Da qui, a pioggia, possono essere analizzati tutti gli aspetti. Il Napoli ha messo insieme il 95% di precisione nei passaggi, 25 tiri in porta, 22 occasioni create in Open Play, una sola conclusione concessa dall’interno dell’area di rigore (Pavoletti in acrobazia dopo dieci minuti). Un dominio netto, incontrastato, neanche troppo forzato nell’intensità.

Le 25 conclusioni verso la porta costruite dal Napoli.

Merito dell’elevata qualità degli uomini di Sarri, ormai in grado di gestire e comandare, con tranquillità, tutte le fasi di gioco. Tra i calciatori in campo, spicca (di nuovo, finalmente) Marek Hamsik. Lo slovacco è il primo calciatore del Napoli per palloni giocati (135), e questa è una notizia ancora migliore rispetto al gol segnato in apertura di match. Sì, perché un Hamsik nel vivo del gioco permette al Napoli dl allargare ancora di più lo spettro di possibilità tecniche e tattiche per forzare le difese avversarie.

Accanto allo slovacco, altra prestazione assoluta per Faouzi Ghoulam, terzo per palloni giocati (125) e primo per occasioni costruite (5 passaggi chiave) insieme a Mertens.

Un attimo prima del gol: Hamsik ha trovato Mertens in posizione di centravanti arretrato, il belga è retrocesso di qualche metro per offrire una soluzione di passaggio.
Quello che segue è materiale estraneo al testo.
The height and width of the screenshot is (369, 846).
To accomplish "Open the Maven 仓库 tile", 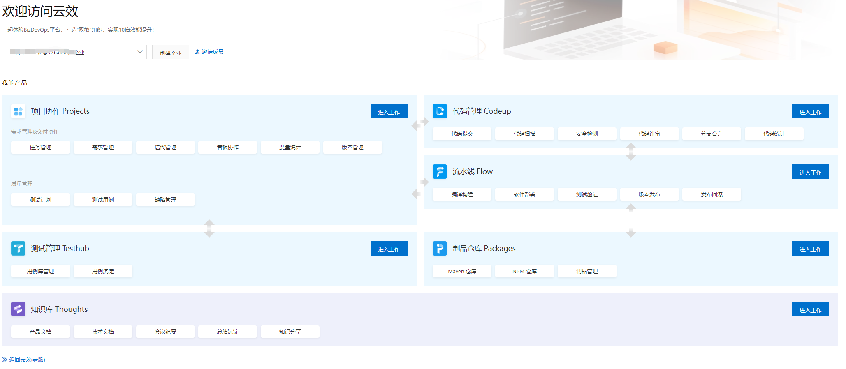I will pos(462,271).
Mentre Hamsik elabora l’inserimento, Mertens ha attirato su di sé tre difendenti del Cagliari; nel cerchio giallo, con lui, c’è Ghoulam che ha portato in area un quarto calciatore di Rastelli. A quel punto, Mertens indovina l’imbucata per Hamsik, ma potrebbe tranquillamente scaricare per Insigne, lasciato completamente solo sul lato sinistro dell’area.

Il belga, che proprio contro il Cagliari, lo scorso anno in Sardegna, disegnò la prima prova da favola come centravanti, risulta essere ancora decisivo. L’assist per il gol di Hamsik è una vera sciccheria, e nasce da una giocata tipica da attaccante associativo. L’idea base è quella di muovere la difesa: per farlo, Mertens accorcia al limite dell’area, attira a sé gli avversari e lascia il corridoio libero per l’inserimento del compagno, in quel caso di Hamsik. Il tocco d’esterno è la pennellata di genialità finale, ma il gol realizzato in apertura è molto più tattico di quanto si possa pensare. È il frutto di un lavoro, di una filosofia. Di un cocktail tra le scelte tattiche di un tecnico che valorizza le doti dei suoi calciatori e la forza di questi ultimi.